My first association with The Western Producer began in the 1940s when I was a farm kid. The newspaper had a Pen Pal page lively as today’s Facebook, and introduced me to comics – Katzenjammer Kids. Blondie. Popeye. I clipped the words to songs of the day (my sister still has the scribbler I filled with songs glued in using a flour and water mixture).

Family took turns reading the paper as though it were a TV remote. Dad read the classifieds. Mom never missed home economist Emmie Oddie’s column. After evening chores Mom would grab a handful of peanuts in the shell from the pantry, sit on her knees at the kitchen table to ease her arthritic hip, and starting with Oddie’s column, read as much of the Saskatoon newspaper as her bedtime allowed.

From 1978 to 1991 each weekly edition included a book-sized 16-page insert, “Western People”, featuring people, small towns, rural art, crafts and music. One of the columnists in those pages was Adele Dueck, from Lucky Lake, Saskatchewan, whose humorous style encouraged my writing. Dueck went on to publish children’s books.
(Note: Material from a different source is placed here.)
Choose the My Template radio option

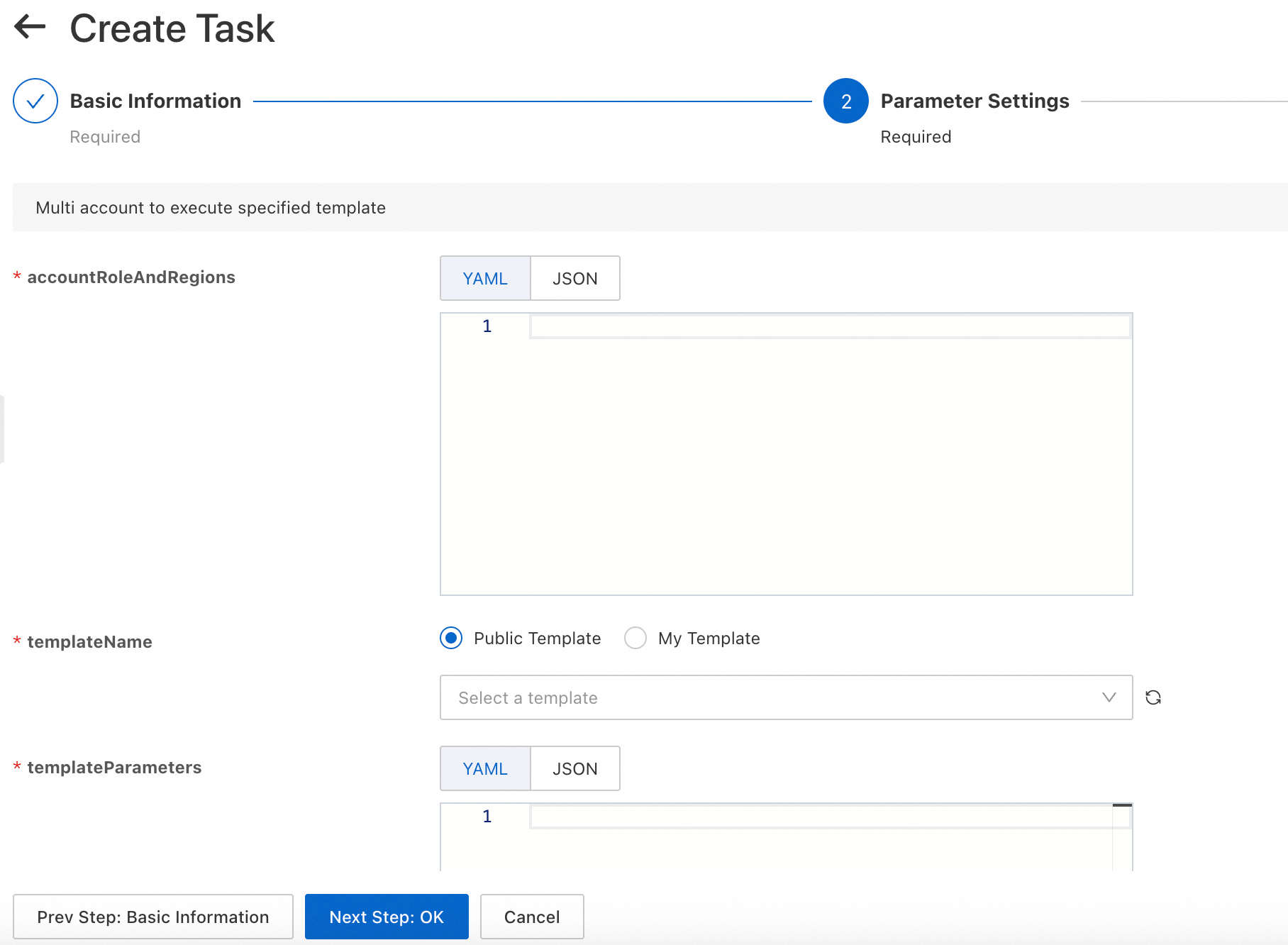click(635, 639)
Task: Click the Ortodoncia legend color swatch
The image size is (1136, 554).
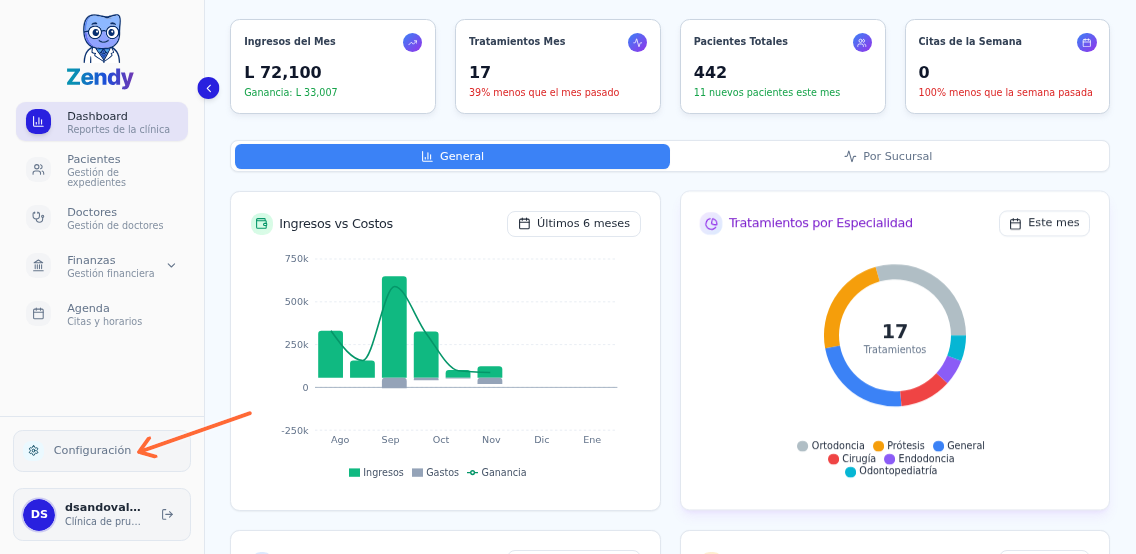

In the 1990s the insert transformed into eight tabloid-sized pages. (When I painted my kitchen in August, I unearthed a three-inch thick stash of Western People dating back to 1993.) The September 16, 1993 issue has an article on the 11th Annual Big Valley Jamboree in Craven, Saskatchewan. The star lineup included Pam Tillis, Dwight Yoakum, Dolly Parton, Waylon Jennings and Billy Ray Cyrus. The jamboree continues as an annual after-harvest get-together for my music loving family.

All those happy associations jostled my thoughts whenever I weighed the pros and cons of renewing my subscription. As we age, our reading tastes shift. With the changes in farming, I don’t even recognize many of the machines farmers use or what job each machine does. As for women’s content, articles aimed at them wrestle with preventing suicide, bullying, and elder abuse. I can read similar viewpoints free on-line in any daily newspaper.

Monday morning at 8:30 Kathy of The Western Producer phoned to remind me I would receive only one more issue. I asked myself, “Did I want to pay for another year?” At my hesitation, Kathy offered me several more issues free if that would help me to resubscribe.

I held fast, explaining my reasons for not renewing. “Don’t feel bad,” I said. “You can’t satisfy everyone.”